Alors me direz vous, il reste des acteurs mythiques ? Acteurs, peut être, mais interprétations ? Ici l'arnaque est aussi vicieuse que la prétention. L'épatant Pierre Brasseur ? Théâtral, certes, mais pourquoi semble t'il si statique, si incapable d'émettre une étincelle malgré ses beaux sourires et ses répliques cucul rendues agaçantes par un dur accent ? La divine Arletty alors ? Pour ceux qui pensent que le plus effroyable des accents parigos de la très vieille époque est le signe d'un talent d'acteur, ou qui trouvent que ce sont les dialogues de Prévert qu'elle récite d'une façon répétitive qui font la force de l'acteur, et pas ce que l'acteur fait de ces textes, peut être.
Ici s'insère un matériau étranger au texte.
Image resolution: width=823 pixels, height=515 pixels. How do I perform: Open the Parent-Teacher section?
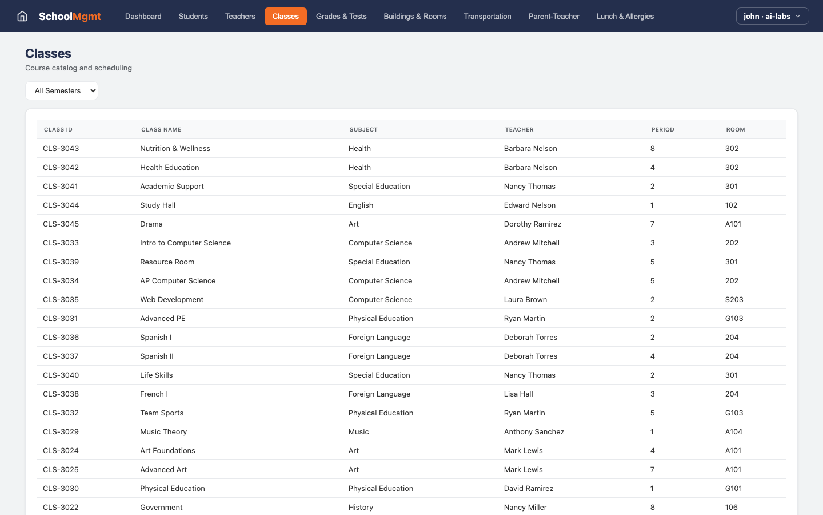point(553,16)
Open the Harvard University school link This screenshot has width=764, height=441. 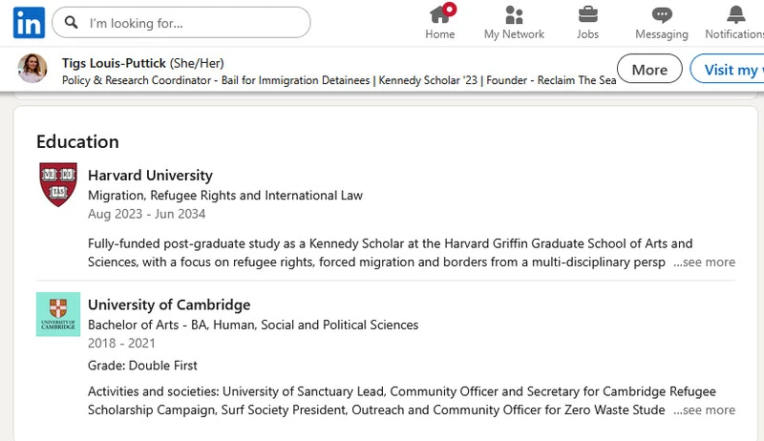click(x=150, y=176)
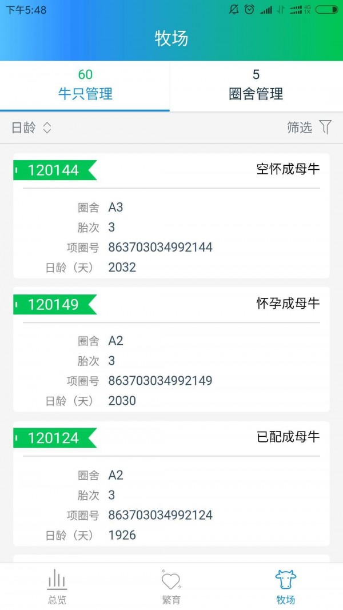Tap the green tag 120149
The height and width of the screenshot is (610, 343).
[54, 304]
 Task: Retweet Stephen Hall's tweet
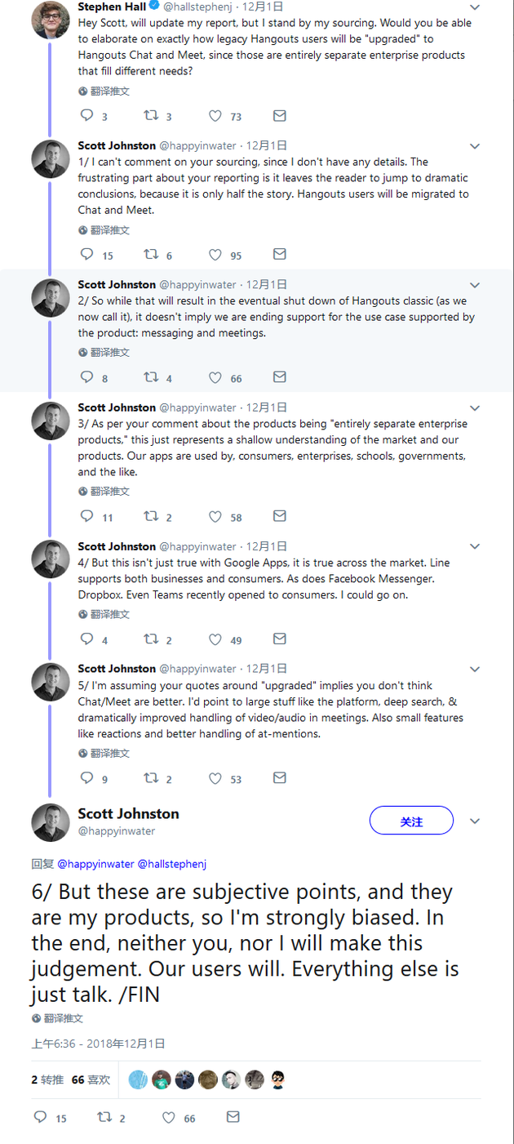(151, 116)
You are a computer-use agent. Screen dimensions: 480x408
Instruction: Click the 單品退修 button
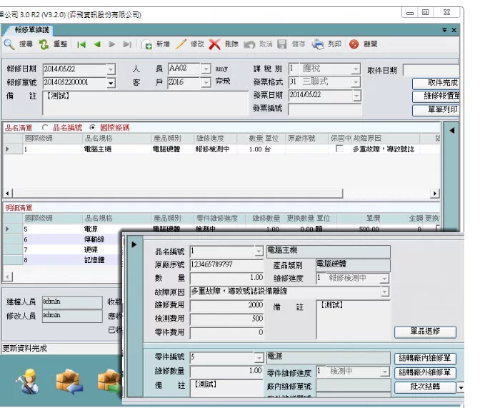tap(425, 332)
Jean Louis Barrault, inoubliable ? Dans le sens où il est le plus attachant de cette galerie inquiétante, le plus vivant, peut être ; quoiqu'il ne diffère pas beaucoup d'eux, son humanité est agrandie chez lui par ses masques au nez disproportionné et ses costumes ridicules, apportent un peu de folie à cet objet antipathique qu'est le film.
Bref, tout est mémorable, tous les ingrédients pour un des chefs d'oeuvre du 20eme siècle sont là, mais les prétendus cinéphiles n'ont pas oublié que les meilleurs ingrédients ne forment pas la meilleure recette, c'est l'alchimie qui détermine ? Un film poétique certes, totalement même, un film audacieux et unique qui s'assume oui, mais cela ne lui concède hélas (presque) aucune qualité.